Age less than 5 years as the main severity factor is a similar result to that of Adeel Butt et al. [5] who did a comparative study in Qatar in children comparing the waves. They found that children under 6 years of age had a higher risk of severe forms than other age groups. This could be explained by the weak immune response of this age group compared to others who have already developed an immune response to other circulating influenza viruses. Also, the anatomy of the respiratory tree in children under five years of age is more susceptible to this type of infection.
The risk of severity when saturation was below 95% was nine times higher than in those with normal saturation. This result is similar to that of Abdelbassat et al. [12] who found an association between the severity of the infection and desaturation on the one hand and between mortality and hypoxia on the other. This could be explained by the fact that in severe forms of the infection, the virus causes a severe viral pneumonia which disturbs haematosis and reduces oxygen saturation.
We found a risk of developing a severe form when vomiting. This result is similar to that of Graff et al. [13] who found vomiting to be a predictive factor for severity in a cohort of 454 children in the USA. This could be explained by the fact that vomiting would potentiate dehydration which would increase the risk of mortality.
In our study, one was three times more likely to have a severe form if one had a pre-existing comorbidity than if one did not. This result is similar to that of Funk et al. [14]. He looked at factors of severity in children in Canada and the USA and found a twofold increased risk of severity in children with a comorbidity. The explanation is that comorbidities such as asthma and heart disease are organ disorders that are themselves target organs for SARS-CoV-2. Thus, COVID-19 infection in asthmatics would increase the risk of severe attacks, and asthma would aggravate the respiratory distress caused by COVID-19. Cardiac architectural abnormalities would complicate any cardiac damage caused by SARS-CoV-2.
Fever, bradypnoea, bradycardia and tachycardia are already included in the WHO and Cameroon criteria [15] for classifying patients as severe.
5. Conclusion
The most represented age group was 15 - 18 years, and the most common signs were respiratory, digestive and ENT. General signs such as asthenia and fever were present in all waves. In the first wave, patients presented mainly with respiratory signs and this was the most severe wave.
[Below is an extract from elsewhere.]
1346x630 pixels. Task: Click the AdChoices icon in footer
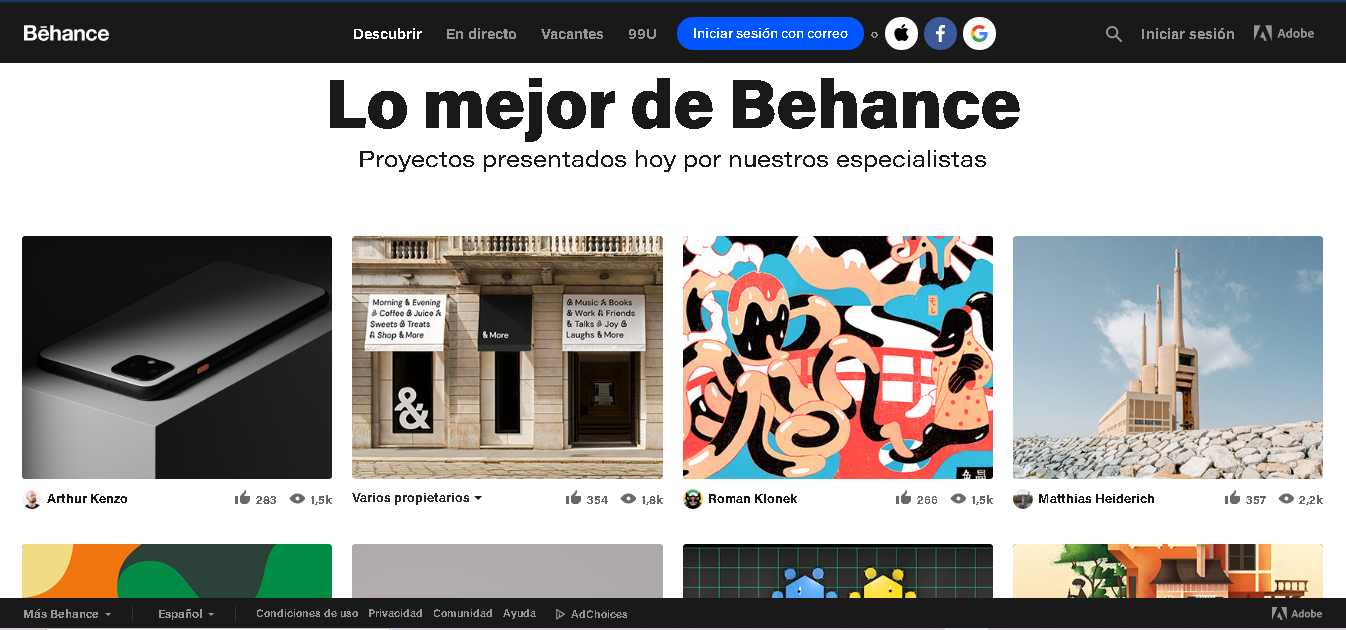[x=560, y=614]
The second wave was more moderate and patients presented with digestive signs. The fourth wave was the mildest and patients presented mainly with Otho-Rino-laryngology signs. Factors associated with severity were mainly age below five years, oxygen desaturation, vomiting, presence of comorbidities and alteration of vital parameters namely fever, bradypnoea, bradycardia and tachycardia.
Acknowledgements
To all the staff of the Specialised Centre for the management of COVID-19 patients, annex 2 of the Yaounde Central Hospital of called “ORCA”; to the staff of the G paediatrics and intensive care unit of the Chantal Biya foundation in Yaounde.